Les meilleurs arguments contre l’initiative relevaient des conséquences économiques qu’elle risquait d’entraîner. Les patrons auraient dû donner de la voix. On ne les a guère vus au front: les grands sont trop discrédités par les campagnes sur les initiatives Minder et 1:12, les petits, utilisés dans les encarts publicitaires, jouissaient d’une notoriété trop régionale pour impressionner. Les organisations patronales se sont bien mobilisées, mais une conférence de presse ne suffit décidément pas pour emporter une campagne.
Jamais d’ailleurs, les organisations patronales n’ont été aussi faibles dans l’histoire suisse. Bousculées par de précédents échecs en votation, elles comptent beaucoup de nouveaux venus, peut-être prometteurs à terme, mais encore trop inexpérimentés pour mener une offensive si cruciale.
Le vote du 9 février déboule ainsi comme une avalanche déclenchée par des randonneurs hors piste, inconscients des risques qu’ils font courir aux skieurs en contrebas. La Suisse qui crée des richesses se voit privée des conditions-cadres qui lui ont permis de les générer, et de financer la péréquation financière, par une ribambelle de cantons qui en profitent (voir les infographies en page 13).
Responsabilité engagée. Leur courte victoire gêne jusqu’aux initiants, qui n’y croyaient pas eux-mêmes, plus soucieux qu’ils étaient de faire du bruit que de régler réellement les problèmes montés en épingle dans leur argumentaire.
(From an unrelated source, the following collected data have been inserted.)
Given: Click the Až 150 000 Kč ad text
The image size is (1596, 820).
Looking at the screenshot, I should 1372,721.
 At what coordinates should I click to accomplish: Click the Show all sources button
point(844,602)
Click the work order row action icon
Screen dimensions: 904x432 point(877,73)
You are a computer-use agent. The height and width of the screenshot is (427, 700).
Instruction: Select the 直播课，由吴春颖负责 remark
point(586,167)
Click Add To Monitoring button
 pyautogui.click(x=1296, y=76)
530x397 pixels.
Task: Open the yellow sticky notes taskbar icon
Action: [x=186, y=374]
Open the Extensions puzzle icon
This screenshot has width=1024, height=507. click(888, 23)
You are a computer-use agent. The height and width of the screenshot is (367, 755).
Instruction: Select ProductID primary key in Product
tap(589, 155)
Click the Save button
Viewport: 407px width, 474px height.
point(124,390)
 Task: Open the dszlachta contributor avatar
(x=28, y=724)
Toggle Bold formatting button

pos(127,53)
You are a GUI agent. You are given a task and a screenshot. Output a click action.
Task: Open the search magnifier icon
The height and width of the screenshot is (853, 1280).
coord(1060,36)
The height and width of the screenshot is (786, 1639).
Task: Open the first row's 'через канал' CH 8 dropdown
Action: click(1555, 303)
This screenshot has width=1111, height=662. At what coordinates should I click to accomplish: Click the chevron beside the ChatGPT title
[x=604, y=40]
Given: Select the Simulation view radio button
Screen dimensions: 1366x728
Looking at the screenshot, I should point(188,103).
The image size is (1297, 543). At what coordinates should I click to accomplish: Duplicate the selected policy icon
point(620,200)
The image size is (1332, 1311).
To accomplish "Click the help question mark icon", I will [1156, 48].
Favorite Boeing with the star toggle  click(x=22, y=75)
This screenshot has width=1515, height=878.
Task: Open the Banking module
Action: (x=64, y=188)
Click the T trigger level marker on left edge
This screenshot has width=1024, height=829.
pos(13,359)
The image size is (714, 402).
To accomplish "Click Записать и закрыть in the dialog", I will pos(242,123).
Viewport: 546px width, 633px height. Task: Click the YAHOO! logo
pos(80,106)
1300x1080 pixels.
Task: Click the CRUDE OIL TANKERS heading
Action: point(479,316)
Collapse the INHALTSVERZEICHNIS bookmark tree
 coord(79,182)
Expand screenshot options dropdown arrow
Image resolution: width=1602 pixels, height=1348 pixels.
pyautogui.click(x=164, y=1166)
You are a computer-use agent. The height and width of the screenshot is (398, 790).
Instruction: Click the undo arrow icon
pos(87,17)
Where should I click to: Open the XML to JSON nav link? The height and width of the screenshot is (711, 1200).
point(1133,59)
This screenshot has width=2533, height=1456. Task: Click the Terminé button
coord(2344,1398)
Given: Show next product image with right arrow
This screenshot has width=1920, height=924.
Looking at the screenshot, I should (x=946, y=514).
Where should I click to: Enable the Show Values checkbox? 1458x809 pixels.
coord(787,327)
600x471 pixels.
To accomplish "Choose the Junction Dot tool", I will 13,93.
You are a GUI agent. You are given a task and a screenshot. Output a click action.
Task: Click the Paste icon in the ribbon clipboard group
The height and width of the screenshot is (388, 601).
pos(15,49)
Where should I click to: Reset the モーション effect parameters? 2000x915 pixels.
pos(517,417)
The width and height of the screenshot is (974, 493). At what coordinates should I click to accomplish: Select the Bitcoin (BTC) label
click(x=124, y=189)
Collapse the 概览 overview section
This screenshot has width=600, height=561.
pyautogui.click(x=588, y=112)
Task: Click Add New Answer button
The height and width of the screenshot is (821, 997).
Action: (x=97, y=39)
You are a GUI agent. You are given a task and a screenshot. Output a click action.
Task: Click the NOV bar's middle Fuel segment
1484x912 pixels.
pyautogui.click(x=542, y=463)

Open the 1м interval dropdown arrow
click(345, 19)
Leur responsabilité est engagée.
L’arme électorale de 2011 risque de se retourner contre eux en 2015. Toute baisse de performance de l’économie suisse, toute annonce de licenciements ou de délocalisation seront désormais impitoyablement imputées à l’UDC. Déjà, le plus grand parti de Suisse s’est aliéné les jeunes générations qui découvrent que la manœuvre anti-immigration pourrait se retourner d’abord contre elles, les privant d’accès au programme Erasmus et de collaboration avec les chercheurs du continent.
Collaboration Michel Guillaume
La Suisse face à l’Union De 1992 à 2015
Une peur croissante du rapprochement
20 mai 1992 Le Conseil fédéral décide de déposer une demande d’adhésion de la Suisse à l’UE.
6 décembre 1992 Le peuple rejette l’Espace économique européen (EEE).
1992-1998 Le Conseil fédéral négocie un premier paquet d’accords bilatéraux en conservant l’adhésion comme but stratégique.
21 juin 1999 La Suisse signe le premier paquet d’accords bilatéraux avec l’UE (libre circulation des personnes, marchés publics, transports terrestres, etc.). Le peuple les approuve le 21 mai 2000.
19 mai 2004 La Suisse signe avec l’UE un deuxième paquet d’accords bilatéraux (fiscalité de l’épargne et Schengen-Dublin).
Octobre 2005 Le Conseil fédéral déclasse le statut de la demande d’adhésion, qui n’est plus un but stratégique, mais une simple option parmi d’autres.
9 février 2014 En disant oui à l’initiative de l’UDC «Contre l’immigration de masse», le peuple suisse remet en question la voie bilatérale.
2015 La Suisse pourrait fermer la parenthèse de la voie bilatérale pour envisager un simple partenariat privilégié avec l’UE, à l’image d’autres Etats tiers, comme Israël.